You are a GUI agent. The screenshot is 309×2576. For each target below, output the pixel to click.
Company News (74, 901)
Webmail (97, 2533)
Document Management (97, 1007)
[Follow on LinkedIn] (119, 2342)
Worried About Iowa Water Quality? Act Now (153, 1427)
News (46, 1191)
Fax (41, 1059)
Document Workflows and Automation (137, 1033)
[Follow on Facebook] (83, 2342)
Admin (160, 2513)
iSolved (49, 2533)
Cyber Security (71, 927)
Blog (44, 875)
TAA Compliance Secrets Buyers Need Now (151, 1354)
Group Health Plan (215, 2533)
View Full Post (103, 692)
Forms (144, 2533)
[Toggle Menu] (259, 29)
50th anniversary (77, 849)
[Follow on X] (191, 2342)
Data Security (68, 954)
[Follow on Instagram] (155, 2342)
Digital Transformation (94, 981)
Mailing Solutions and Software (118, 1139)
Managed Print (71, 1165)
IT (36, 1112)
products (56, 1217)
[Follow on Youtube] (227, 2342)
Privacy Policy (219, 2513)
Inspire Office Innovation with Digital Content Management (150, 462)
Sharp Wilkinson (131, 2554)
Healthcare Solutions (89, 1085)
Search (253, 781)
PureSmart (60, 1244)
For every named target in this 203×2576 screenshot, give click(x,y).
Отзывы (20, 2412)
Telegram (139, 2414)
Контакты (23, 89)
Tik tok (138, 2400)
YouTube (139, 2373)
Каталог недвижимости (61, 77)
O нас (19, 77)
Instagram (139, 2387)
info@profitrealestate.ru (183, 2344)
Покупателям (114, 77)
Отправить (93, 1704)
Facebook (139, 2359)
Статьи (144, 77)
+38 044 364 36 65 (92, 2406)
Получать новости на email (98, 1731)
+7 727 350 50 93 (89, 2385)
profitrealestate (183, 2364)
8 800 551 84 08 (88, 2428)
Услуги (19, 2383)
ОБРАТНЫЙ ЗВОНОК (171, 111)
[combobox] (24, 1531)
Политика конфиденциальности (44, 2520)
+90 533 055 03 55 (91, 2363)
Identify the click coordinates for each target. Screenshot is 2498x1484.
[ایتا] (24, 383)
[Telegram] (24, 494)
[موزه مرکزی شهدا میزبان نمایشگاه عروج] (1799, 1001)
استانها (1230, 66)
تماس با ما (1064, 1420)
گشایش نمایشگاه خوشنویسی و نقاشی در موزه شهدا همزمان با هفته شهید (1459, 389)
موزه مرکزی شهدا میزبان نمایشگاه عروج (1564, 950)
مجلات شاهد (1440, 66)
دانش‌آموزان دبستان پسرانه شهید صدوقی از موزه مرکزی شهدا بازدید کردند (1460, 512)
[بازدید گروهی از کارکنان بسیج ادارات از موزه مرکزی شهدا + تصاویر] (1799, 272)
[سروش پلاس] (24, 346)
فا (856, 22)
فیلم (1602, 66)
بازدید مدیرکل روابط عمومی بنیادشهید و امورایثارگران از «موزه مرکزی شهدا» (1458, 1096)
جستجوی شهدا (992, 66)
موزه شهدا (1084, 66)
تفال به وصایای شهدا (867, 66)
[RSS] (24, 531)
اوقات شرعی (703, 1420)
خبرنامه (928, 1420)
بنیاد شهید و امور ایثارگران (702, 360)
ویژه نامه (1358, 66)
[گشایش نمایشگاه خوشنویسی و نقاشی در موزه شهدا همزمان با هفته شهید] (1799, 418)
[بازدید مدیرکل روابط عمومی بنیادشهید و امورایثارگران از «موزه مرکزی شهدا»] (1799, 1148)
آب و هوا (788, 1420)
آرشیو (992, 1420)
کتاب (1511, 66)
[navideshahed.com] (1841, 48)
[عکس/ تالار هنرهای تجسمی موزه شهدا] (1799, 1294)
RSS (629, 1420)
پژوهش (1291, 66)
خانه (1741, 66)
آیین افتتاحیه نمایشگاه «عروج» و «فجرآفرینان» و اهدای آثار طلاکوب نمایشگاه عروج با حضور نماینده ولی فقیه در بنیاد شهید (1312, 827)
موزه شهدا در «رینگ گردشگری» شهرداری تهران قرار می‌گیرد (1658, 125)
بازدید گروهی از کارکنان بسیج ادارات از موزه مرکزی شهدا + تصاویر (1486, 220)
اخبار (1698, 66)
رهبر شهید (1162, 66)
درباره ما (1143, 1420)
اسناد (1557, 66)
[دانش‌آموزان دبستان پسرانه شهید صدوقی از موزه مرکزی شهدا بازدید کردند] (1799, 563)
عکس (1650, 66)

**Description of the task**. Whatever else the listing above holds, retype exactly only the lines from the one containing "فیلم (1602, 66)" to the one containing "خانه (1741, 66)", both ends kept.

**Answer box**.
فیلم (1602, 66)
بازدید مدیرکل روابط عمومی بنیادشهید و امورایثارگران از «موزه مرکزی شهدا» (1458, 1096)
جستجوی شهدا (992, 66)
موزه شهدا (1084, 66)
تفال به وصایای شهدا (867, 66)
[RSS] (24, 531)
اوقات شرعی (703, 1420)
خبرنامه (928, 1420)
بنیاد شهید و امور ایثارگران (702, 360)
ویژه نامه (1358, 66)
[گشایش نمایشگاه خوشنویسی و نقاشی در موزه شهدا همزمان با هفته شهید] (1799, 418)
[بازدید مدیرکل روابط عمومی بنیادشهید و امورایثارگران از «موزه مرکزی شهدا»] (1799, 1148)
آب و هوا (788, 1420)
آرشیو (992, 1420)
کتاب (1511, 66)
[navideshahed.com] (1841, 48)
[عکس/ تالار هنرهای تجسمی موزه شهدا] (1799, 1294)
RSS (629, 1420)
پژوهش (1291, 66)
خانه (1741, 66)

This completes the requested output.